Four and a half years in the making, Lightroom was conceived by award-winning design studio and production company, 59 Productions, and is a joint venture between them and London Theatre Company, the creative engine behind the Bridge Theatre. The Bigger & Closer exhibition allows the audience to enter into Hockney’s thought process and creative motivation, generating new perspectives on some of his most well-known, as well as more recent works.
“We’ve produced many large-scale projection mapping shows, exhibitions, and theatre shows, but we’ve never had our own space,” says Lightroom CEO, Richard Slaney, the former CEO of 59 Productions. “With immersive shows cropping up all over, we wanted to do something different. Hockney was top of our list of artists, so we emailed him to see if he was interested. Not only did he say yes, but he’s dedicated the last three years to the project. The idea of working with him was ours, but the show itself is entirely his creation.
“It’s hard to imagine from the outside, but the basement itself is 14m deep, allowing us to get projections up to 11m high.

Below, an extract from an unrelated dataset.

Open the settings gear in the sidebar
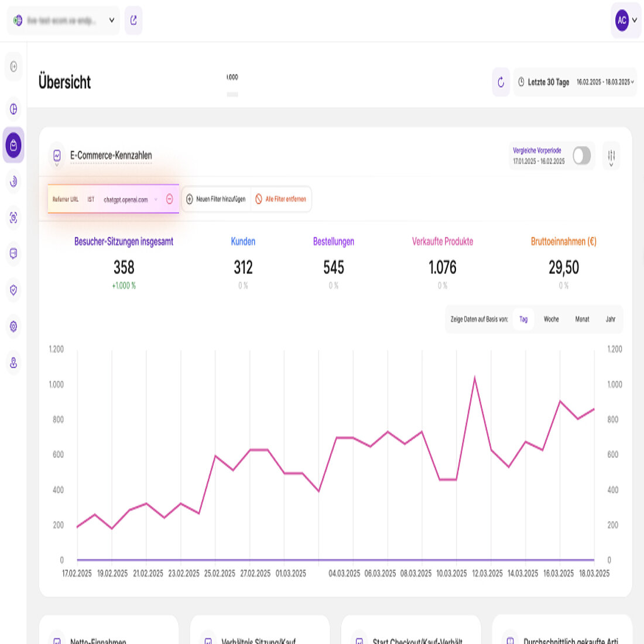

During the test phase, David came and sat next to us and talked to us about how he’d made the artworks and the stories behind them. It was then we realised this was the show we were meant to create. You want David on your shoulder, his voice in your ear, guiding you through his work. The harmonious marriage of David’s voice and Nico’s beautiful soundtrack were the two core elements, accompanied by some subtle sound effects that truly underscore the importance of audio in this unique production.”
Looking for a suitable audio solution that could turn Lightroom’s ambitious concrete structure into a smooth sounding gallery space without compromising the 360-degree visuals, the team quickly realised that conventional loudspeaker solutions would need multiple wall cavities or mounting positions on all four walls to achieve the desired immersive effects.
“The initial brief was to consider a sound system for Lightroom that would provide good sound coverage, and also not bother the neighbours in the office above the main space,” says Fry, who has a long association with both 59 Productions and the London Theatre Company. “It had to be essentially invisible so that all four walls of highly reflective concrete could be an unhindered projection surface from floor to ceiling. It was an immense challenge because as built, the space has a reverb time of over six seconds and there is very audible background noise of projector fans. All of this is the natural enemy of intelligible sound.”
Fry’s initial design was a traditional point source-based sound system, with speakers hidden in multiple alcoves around the space. “But I wasn’t happy,” he recalls. “It didn’t feel like it was going to end up sounding very good with very uneven coverage. That bugged me for months after I’d submitted the final design. But every time I looked for an alternative, I couldn’t find one that met the brief. Then I went to an early demo of Holoplot. I knew instantly that this could be the solution to all our problems.”
Fry suggested Holoplot and a system design that only required two positions within the room, yet delivered more creative tools that could be used to generate immersive effects. The system not only provided the answer for the current exhibit but also paved the way for future shows.
“There are many things Holoplot can do that I’ve never heard any other speaker system do. It has a bunch of magic tricks up its sleeves. But first and foremost, it gave us a sound system that could provide intelligible sound with very even coverage in a highly reverberant space. For that alone it was worth its considerable weight in gold!” he exclaims.
The final system design consists of two Holoplot X1 arrays at either end of the room. Each array comprises four X1 Modul 96s and four X1 Modul 80-S, embedded and entirely hidden within predefined wall cavities, each at a different height. The acoustic centre of the east array is at 4.61m and for the West Array at 6.66m. A traditional audio solution, with sources facing each other, would have created phase issues and spill between the sources.
“The biggest challenge for the installation was getting the speakers into position,” explains Jack Strong, Creative Technology business development (integrations). “But with specially designed dollies to help manoeuvre the cabinets, an experienced team and good planning, everything went smoothly. And now the system is in place, any adjustments needed for future projects can be done via Holoplot’s software, dispensing with the need for mechanical steering or for additional cabinets to be added, which is a huge advantage.”